The brothers embrace the festive season, in spite of any given holiday celebrations. While the adults participate in a crass discussion regarding homemade caviar around the dinner table, the two boys slink away, completely ignored by their elders. Unacknowledged, Gesha and Mark brave the grey, municipal environment to purchase a Christmas tree. A flurry of fairy lights floods the screen as they decorate it. Filtered through a screen door, a blue hue is projected over the sequence, offering an illuminous respite from the otherwise bleak surroundings. It suggests a glimmer of normalcy, of hope and happiness where there has been only gloom. This routine, sparked by the children themselves, acts as an olive branch to their formative years, proposing that it might not all be so bad. Similarly, the audience shares Gesha and Mark’s point of view in these fleeting, celebratory scenes. Fireworks light up the city skyline, painting the drab urban estate with a sparkling gold outline. Despite the alarms ringing and the clouds of pollution that blur the explosions of color, these magical pyrotechnics briefly transform the world Gesha and Mark inhabit. The lightshow offers them an escape from their harsh reality, but their sense of wonder and awe is short-lived, just like the fireworks themselves.
Babai is a cautionary tale that warns of the vulnerability of children, the importance of parental nourishment and the inexorable loss of innocence.

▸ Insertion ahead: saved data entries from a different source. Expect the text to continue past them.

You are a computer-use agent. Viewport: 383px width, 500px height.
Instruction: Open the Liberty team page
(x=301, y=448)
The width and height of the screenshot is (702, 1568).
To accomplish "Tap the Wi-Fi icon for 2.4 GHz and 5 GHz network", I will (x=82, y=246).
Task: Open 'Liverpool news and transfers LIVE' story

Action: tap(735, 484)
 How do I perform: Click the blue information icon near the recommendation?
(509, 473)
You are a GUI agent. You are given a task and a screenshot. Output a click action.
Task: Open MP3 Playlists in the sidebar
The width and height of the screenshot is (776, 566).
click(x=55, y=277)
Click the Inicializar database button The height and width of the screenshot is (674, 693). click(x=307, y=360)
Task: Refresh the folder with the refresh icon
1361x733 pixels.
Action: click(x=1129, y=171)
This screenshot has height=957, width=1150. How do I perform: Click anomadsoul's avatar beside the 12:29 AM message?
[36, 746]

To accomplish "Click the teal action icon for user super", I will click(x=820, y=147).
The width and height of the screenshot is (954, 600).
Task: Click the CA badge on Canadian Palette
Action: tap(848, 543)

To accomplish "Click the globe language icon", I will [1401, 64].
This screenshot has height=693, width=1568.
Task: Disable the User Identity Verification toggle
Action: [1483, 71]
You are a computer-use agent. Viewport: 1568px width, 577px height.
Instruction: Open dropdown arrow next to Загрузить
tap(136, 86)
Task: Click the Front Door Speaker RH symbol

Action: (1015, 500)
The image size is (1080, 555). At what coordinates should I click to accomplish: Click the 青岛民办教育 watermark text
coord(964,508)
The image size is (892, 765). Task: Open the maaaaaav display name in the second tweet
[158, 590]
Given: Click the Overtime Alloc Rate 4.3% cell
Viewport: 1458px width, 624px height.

However, it is not devoid of social commentary either, as Gesha and Mark are victims of circumstance and products of their environment. Their narrative hints at the proliferation of poverty. The two boys literally spend the duration of the film following in the footsteps of their elders, trading in the black market and participating in low-grade dealings. For example, Gesha and Mark accompany their grandfather to locate the coveted local delicacy of homemade caviar. They await the arrival of the goods, nervously staring at the men playing backgammon in what appears to be an abandoned building site. When the priceless merchandise arrives at the quarry, it is stored in the boot of an unmarked car. As well as these potentially illegal transactions, the boys catch a glimpse of what is quite predictably their own immediate future. A gang of youths vandalize property, smoking and heckling passers-by. These scenes which discourage negative habituation infer that Gesha and Mark will ultimately inherit the same misgivings as their family and environment.
The film ends as it begins, in total darkness. The fade-out to black is extenuated, only the ambient background sounds swell to fill the empty space. Industrial drills whirl, car horns blare, dogs whine and trains echo into the distance. The absence of image and the mundanity of diegetic sound suggest an absence of feeling, a numbness that is proliferated by the unresponsive nature of the boys’ performance. They act as if they’ve been hollowed out, fundamentally sheepish and skittish to the sensory bombardment of the world they live in.